■ Records for this exercise ■
- Opening Delimiter -

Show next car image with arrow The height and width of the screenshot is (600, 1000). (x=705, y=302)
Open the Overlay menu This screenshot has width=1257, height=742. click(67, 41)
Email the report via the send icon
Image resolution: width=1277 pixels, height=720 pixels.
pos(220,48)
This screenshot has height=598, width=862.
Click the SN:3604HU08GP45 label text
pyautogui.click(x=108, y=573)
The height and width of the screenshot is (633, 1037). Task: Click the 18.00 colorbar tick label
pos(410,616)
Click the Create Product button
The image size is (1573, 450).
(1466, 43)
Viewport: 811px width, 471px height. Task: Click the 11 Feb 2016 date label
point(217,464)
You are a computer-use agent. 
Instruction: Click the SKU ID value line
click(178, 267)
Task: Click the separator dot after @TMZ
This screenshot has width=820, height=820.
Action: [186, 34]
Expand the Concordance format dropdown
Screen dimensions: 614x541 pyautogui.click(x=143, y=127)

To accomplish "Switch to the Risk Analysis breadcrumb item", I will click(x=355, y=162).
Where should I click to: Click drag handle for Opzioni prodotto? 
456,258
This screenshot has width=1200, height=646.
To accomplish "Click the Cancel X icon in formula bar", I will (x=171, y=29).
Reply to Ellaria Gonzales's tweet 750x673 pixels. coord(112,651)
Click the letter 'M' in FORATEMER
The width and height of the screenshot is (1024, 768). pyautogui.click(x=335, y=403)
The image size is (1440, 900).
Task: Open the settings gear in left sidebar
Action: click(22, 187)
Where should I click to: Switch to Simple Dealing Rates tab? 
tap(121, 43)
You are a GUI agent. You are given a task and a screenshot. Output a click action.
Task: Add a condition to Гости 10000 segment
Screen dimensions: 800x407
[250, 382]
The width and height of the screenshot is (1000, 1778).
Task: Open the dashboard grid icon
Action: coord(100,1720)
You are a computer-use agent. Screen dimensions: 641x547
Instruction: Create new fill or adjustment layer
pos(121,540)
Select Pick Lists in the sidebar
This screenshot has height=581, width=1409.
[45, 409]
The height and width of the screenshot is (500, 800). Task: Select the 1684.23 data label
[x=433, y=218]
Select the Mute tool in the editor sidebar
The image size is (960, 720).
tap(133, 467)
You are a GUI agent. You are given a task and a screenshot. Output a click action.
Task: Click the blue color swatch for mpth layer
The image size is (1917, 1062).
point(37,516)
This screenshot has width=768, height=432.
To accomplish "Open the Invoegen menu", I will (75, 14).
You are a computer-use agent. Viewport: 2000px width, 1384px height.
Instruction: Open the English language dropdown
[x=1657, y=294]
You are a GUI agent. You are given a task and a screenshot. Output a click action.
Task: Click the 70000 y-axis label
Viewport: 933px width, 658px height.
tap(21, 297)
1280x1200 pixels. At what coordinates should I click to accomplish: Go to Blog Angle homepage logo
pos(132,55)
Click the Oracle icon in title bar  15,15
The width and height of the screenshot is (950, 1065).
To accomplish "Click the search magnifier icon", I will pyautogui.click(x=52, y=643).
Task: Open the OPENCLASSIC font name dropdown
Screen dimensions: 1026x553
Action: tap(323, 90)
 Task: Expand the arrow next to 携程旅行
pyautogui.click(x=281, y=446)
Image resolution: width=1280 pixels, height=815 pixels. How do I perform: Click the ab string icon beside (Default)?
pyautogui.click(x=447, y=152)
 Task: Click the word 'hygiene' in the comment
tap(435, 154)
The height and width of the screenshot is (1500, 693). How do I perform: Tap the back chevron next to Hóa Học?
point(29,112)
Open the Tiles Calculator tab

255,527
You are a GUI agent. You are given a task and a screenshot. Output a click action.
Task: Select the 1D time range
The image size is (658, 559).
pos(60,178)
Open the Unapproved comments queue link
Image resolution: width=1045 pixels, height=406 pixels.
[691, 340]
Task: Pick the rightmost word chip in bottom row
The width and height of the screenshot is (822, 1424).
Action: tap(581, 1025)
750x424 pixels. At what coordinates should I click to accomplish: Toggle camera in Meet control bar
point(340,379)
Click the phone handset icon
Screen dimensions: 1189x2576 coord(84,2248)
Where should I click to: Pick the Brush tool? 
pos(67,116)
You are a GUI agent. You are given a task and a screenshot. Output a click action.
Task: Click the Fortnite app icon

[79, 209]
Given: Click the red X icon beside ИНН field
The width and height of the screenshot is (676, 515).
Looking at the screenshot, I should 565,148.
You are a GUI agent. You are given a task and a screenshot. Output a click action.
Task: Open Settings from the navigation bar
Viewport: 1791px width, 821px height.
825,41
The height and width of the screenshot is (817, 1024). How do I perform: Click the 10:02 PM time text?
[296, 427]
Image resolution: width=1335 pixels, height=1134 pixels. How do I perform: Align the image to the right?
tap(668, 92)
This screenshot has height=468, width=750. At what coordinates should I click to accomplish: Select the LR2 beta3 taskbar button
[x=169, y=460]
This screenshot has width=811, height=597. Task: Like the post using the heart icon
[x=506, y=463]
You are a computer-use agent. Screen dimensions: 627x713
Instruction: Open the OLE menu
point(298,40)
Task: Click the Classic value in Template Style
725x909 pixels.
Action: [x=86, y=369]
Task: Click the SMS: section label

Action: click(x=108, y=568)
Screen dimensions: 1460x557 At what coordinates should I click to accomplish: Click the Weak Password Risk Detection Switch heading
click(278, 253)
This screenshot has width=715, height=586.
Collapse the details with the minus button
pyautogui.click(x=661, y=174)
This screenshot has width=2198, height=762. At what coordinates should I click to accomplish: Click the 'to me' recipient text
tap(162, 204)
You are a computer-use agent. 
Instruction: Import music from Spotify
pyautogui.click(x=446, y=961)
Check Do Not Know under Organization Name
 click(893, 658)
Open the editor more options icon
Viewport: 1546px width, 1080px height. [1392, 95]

- Closing Delimiter -

■ Exercise objective ■
Return nothing but the lines from the top of the records above through the line that has "Reply to Ellaria". Keep each one exact.

■ Task output ■
Show next car image with arrow The height and width of the screenshot is (600, 1000). (x=705, y=302)
Open the Overlay menu This screenshot has width=1257, height=742. click(67, 41)
Email the report via the send icon
Image resolution: width=1277 pixels, height=720 pixels.
pos(220,48)
This screenshot has height=598, width=862.
Click the SN:3604HU08GP45 label text
pyautogui.click(x=108, y=573)
The height and width of the screenshot is (633, 1037). Task: Click the 18.00 colorbar tick label
pos(410,616)
Click the Create Product button
The image size is (1573, 450).
(1466, 43)
Viewport: 811px width, 471px height. Task: Click the 11 Feb 2016 date label
point(217,464)
You are a computer-use agent. 
Instruction: Click the SKU ID value line
click(178, 267)
Task: Click the separator dot after @TMZ
This screenshot has width=820, height=820.
Action: [186, 34]
Expand the Concordance format dropdown
Screen dimensions: 614x541 pyautogui.click(x=143, y=127)

To accomplish "Switch to the Risk Analysis breadcrumb item", I will click(x=355, y=162).
Where should I click to: Click drag handle for Opzioni prodotto? 
456,258
This screenshot has width=1200, height=646.
To accomplish "Click the Cancel X icon in formula bar", I will (x=171, y=29).
Reply to Ellaria Gonzales's tweet 750x673 pixels. coord(112,651)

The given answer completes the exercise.